FIFO — COP ₹10,00,000 (10,000 u @ ₹100); Opening 8,000 u @ ₹125; sold 11,000; closing 7,000. Under FIFO the 8,000 opening units go out first, then 3,000 current units, leaving closing stock entirely from current production. Closing FG = (10,00,000 ÷ 10,000) × 7,000 = ₹7,00,000.

### Example 2

LIFO — same data. Under LIFO the 10,000 current units are sold first, then 1,000 opening units, leaving closing stock entirely from opening stock. Closing FG = (10,00,000 ÷ 8,000) × 7,000 = ₹8,75,000.

### Example 3

Weighted Average — pool 18,000 units costing ₹20,00,000 → ₹111.11/unit.

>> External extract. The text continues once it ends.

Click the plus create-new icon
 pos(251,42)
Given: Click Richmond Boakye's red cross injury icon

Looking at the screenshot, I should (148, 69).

Closing FG = ₹111.11 × 7,000 = ₹7,77,778.

⚠️ Common exam mistakes

  • Applying FIFO/LIFO when opening stock and current production are valued at the same rate — no valuation difference arises, so the exercise is unnecessary.
  • Mixing up the flow assumptions: FIFO leaves closing stock from the LATEST (current) production, while LIFO leaves closing stock from the OLDEST (opening) stock.
  • Computing the weighted-average rate on units sold instead of on total available units (opening + current).
  • Forgetting to net sales against both layers before deciding which layer the closing stock comes from.